Problem details:
Starting at the line that contains "Task: Toggle Copy to clipboard on selection", return every line through the end of the data exactly, without pictures.

[Data for the task — start]

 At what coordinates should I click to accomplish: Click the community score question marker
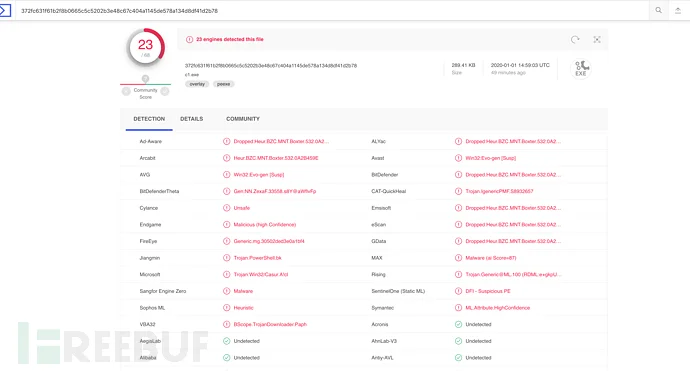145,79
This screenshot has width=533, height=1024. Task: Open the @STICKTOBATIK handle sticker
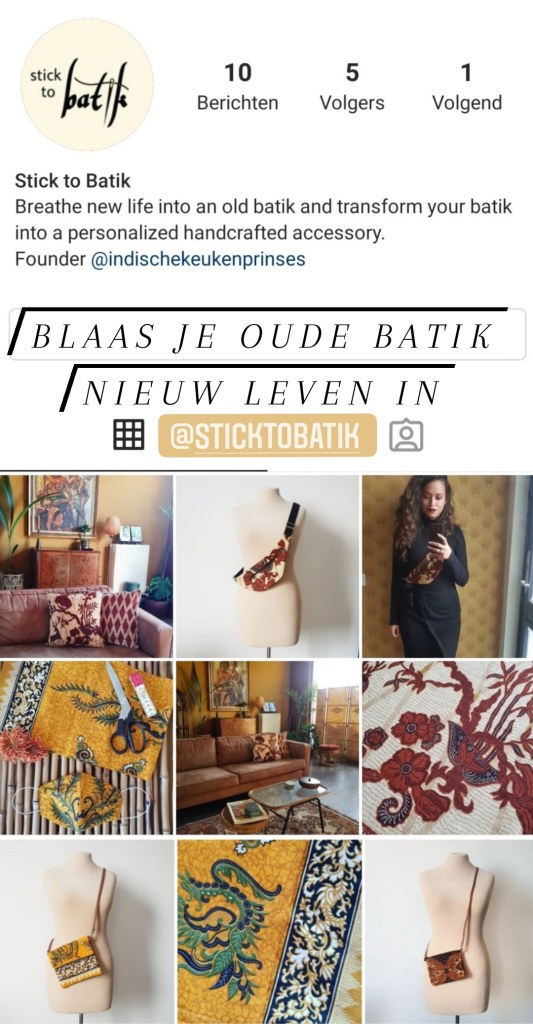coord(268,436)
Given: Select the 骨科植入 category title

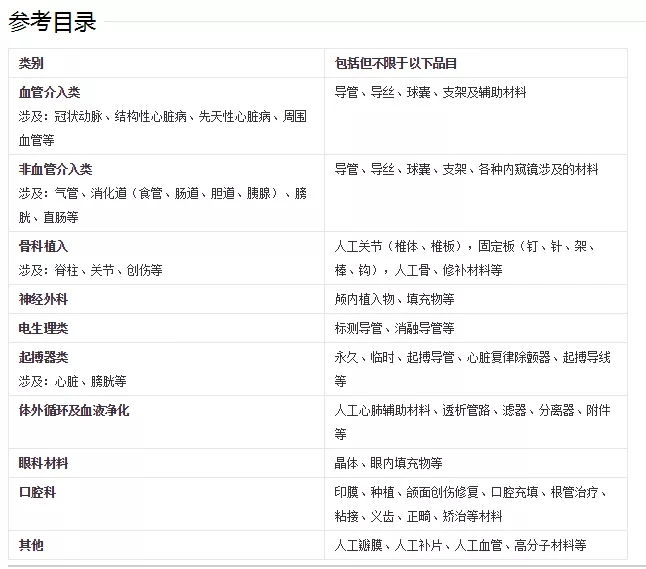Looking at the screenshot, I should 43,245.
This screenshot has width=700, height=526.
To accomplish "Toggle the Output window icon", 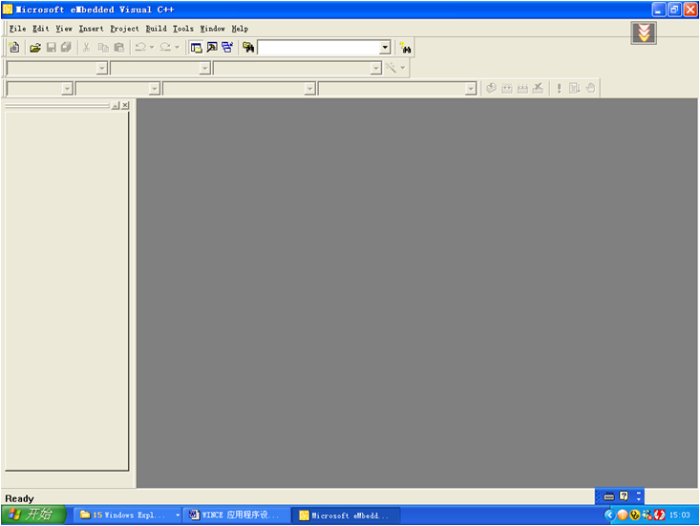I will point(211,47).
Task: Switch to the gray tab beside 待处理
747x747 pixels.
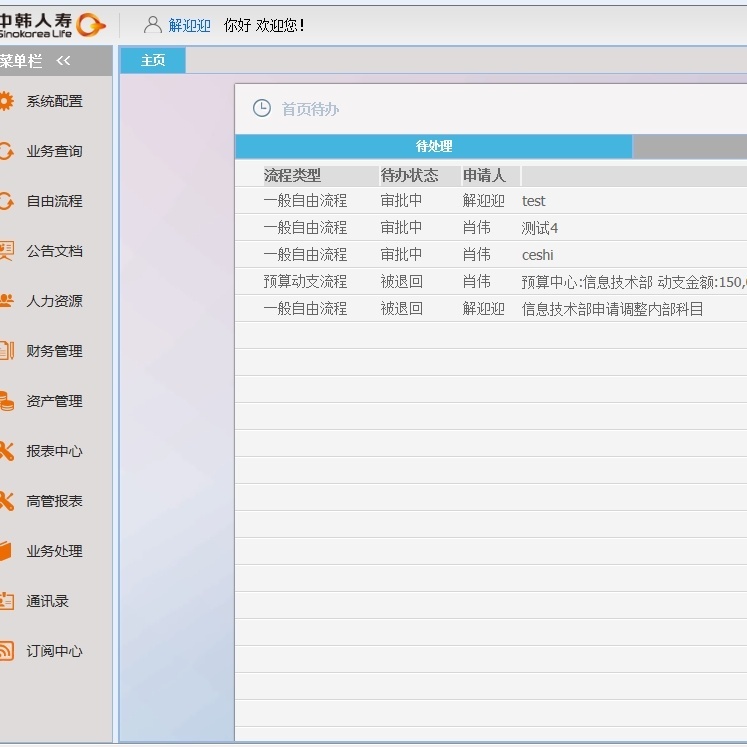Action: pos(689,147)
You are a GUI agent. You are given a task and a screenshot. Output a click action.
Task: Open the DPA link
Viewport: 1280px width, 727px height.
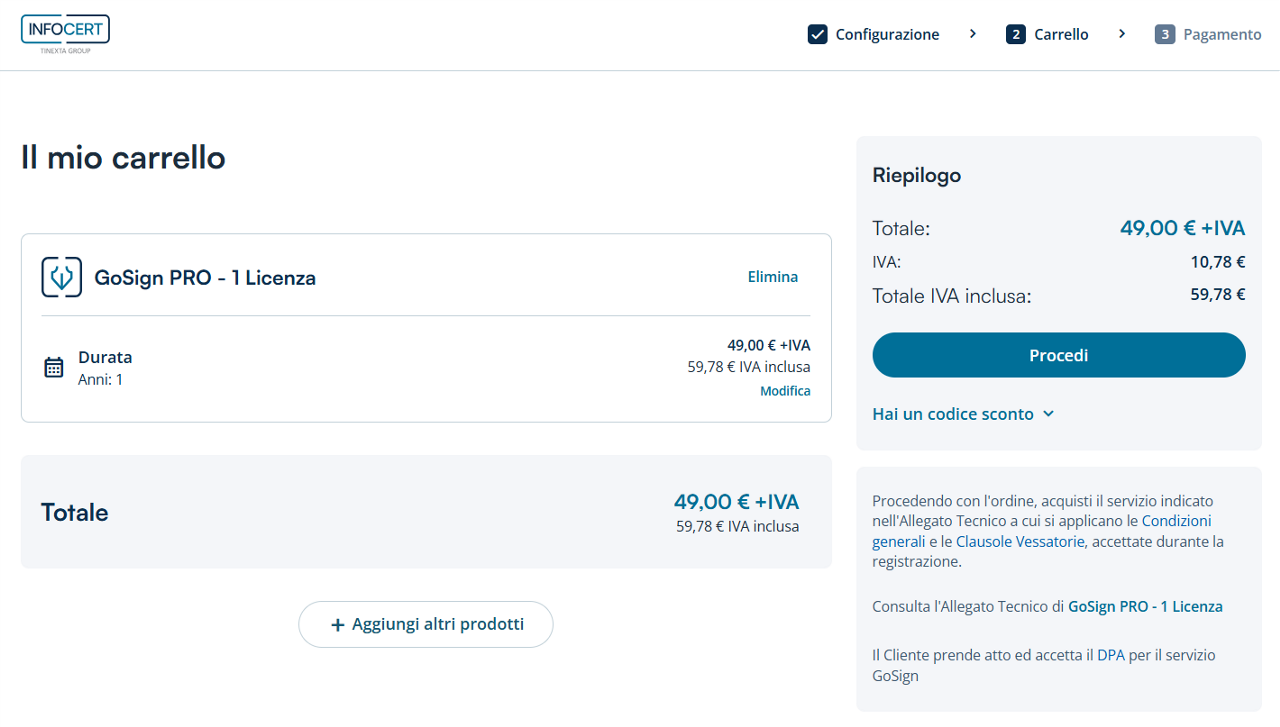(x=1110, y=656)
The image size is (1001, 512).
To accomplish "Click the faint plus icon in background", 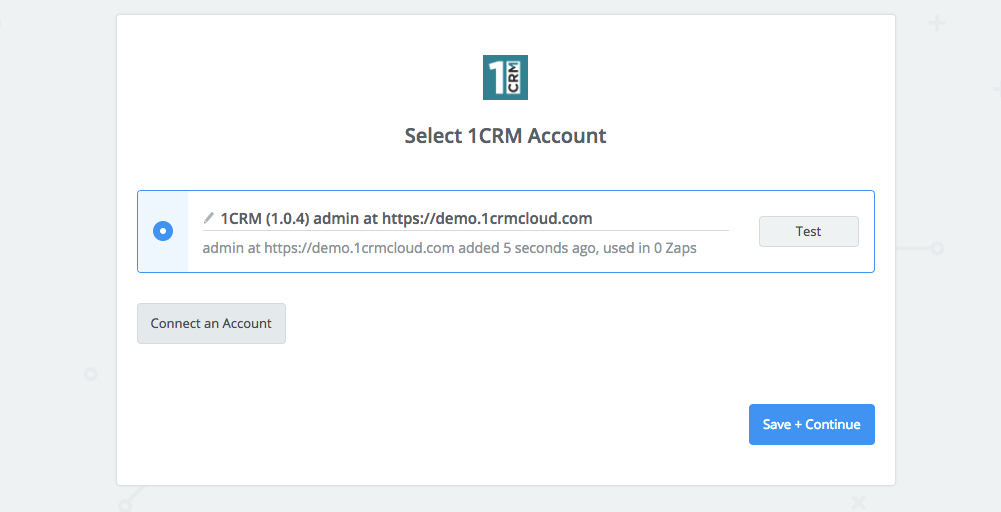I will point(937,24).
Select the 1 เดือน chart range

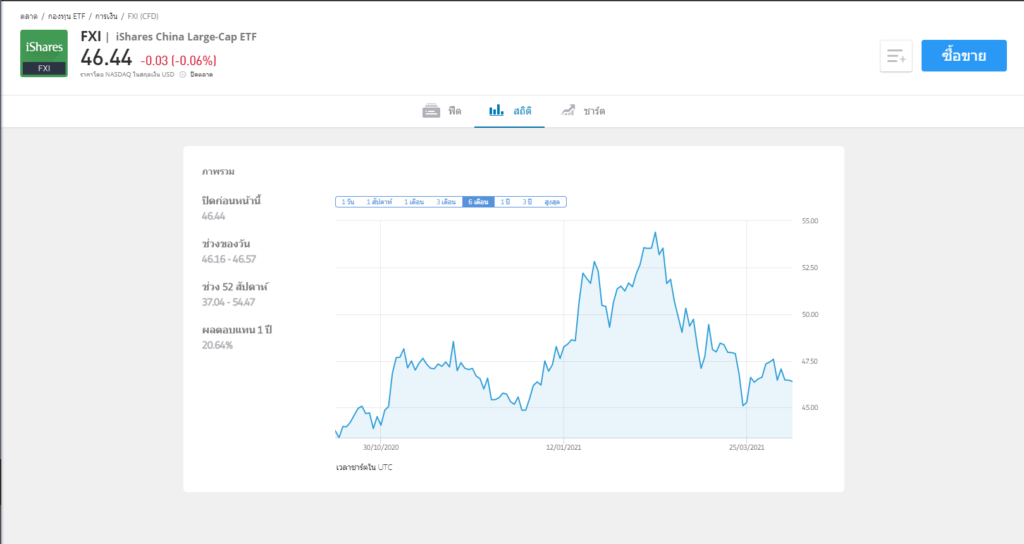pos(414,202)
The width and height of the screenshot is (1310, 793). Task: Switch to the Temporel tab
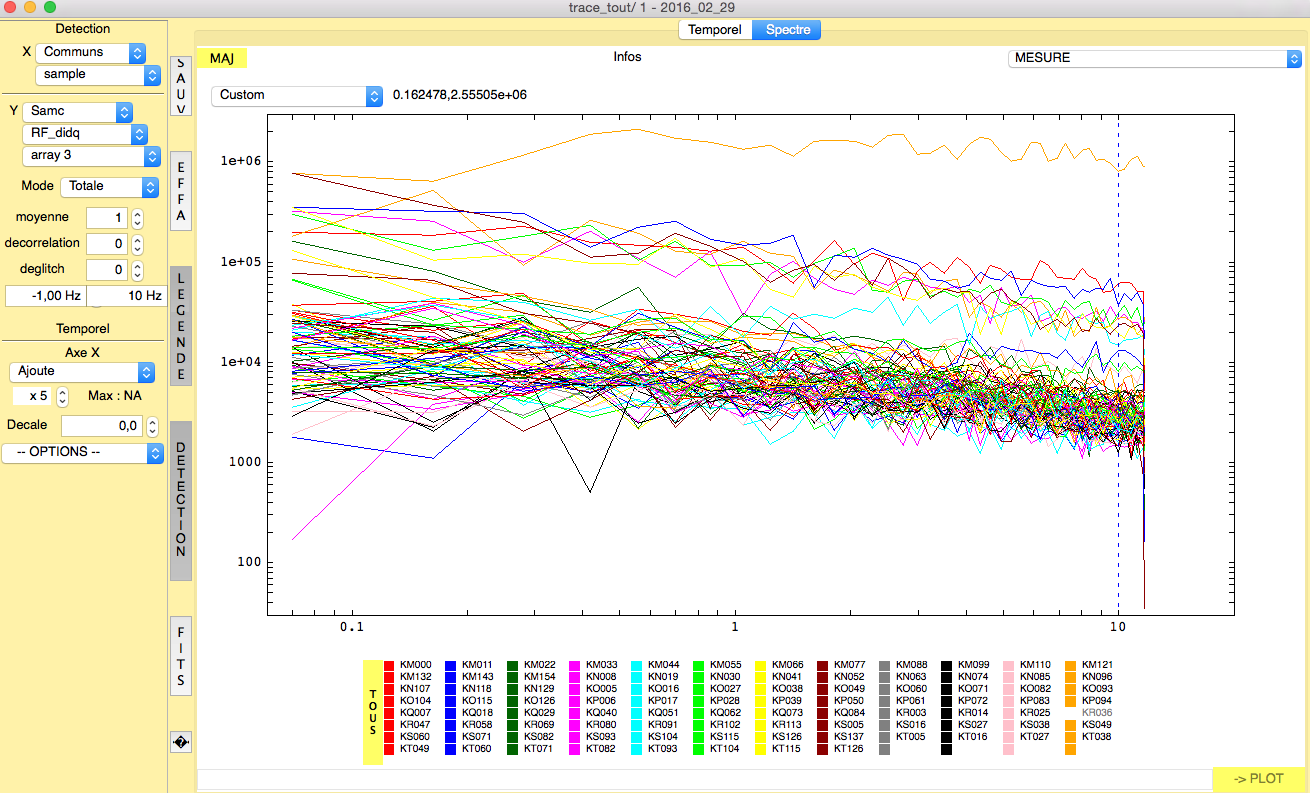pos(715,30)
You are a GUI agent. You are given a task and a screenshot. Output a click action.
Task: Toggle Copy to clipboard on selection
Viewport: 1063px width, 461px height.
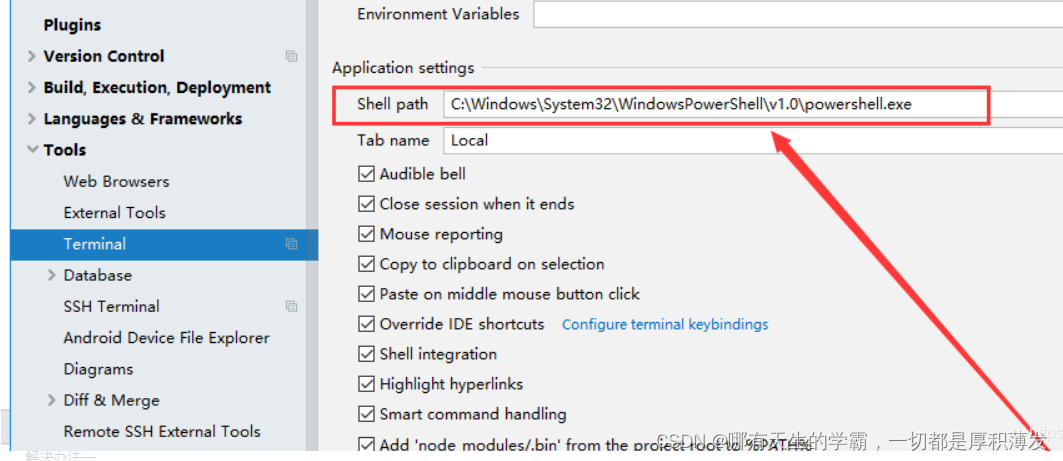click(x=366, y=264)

[Data for the task — finish]

Output of the exercise:
Task: Toggle Copy to clipboard on selection
Viewport: 1063px width, 461px height.
click(x=366, y=264)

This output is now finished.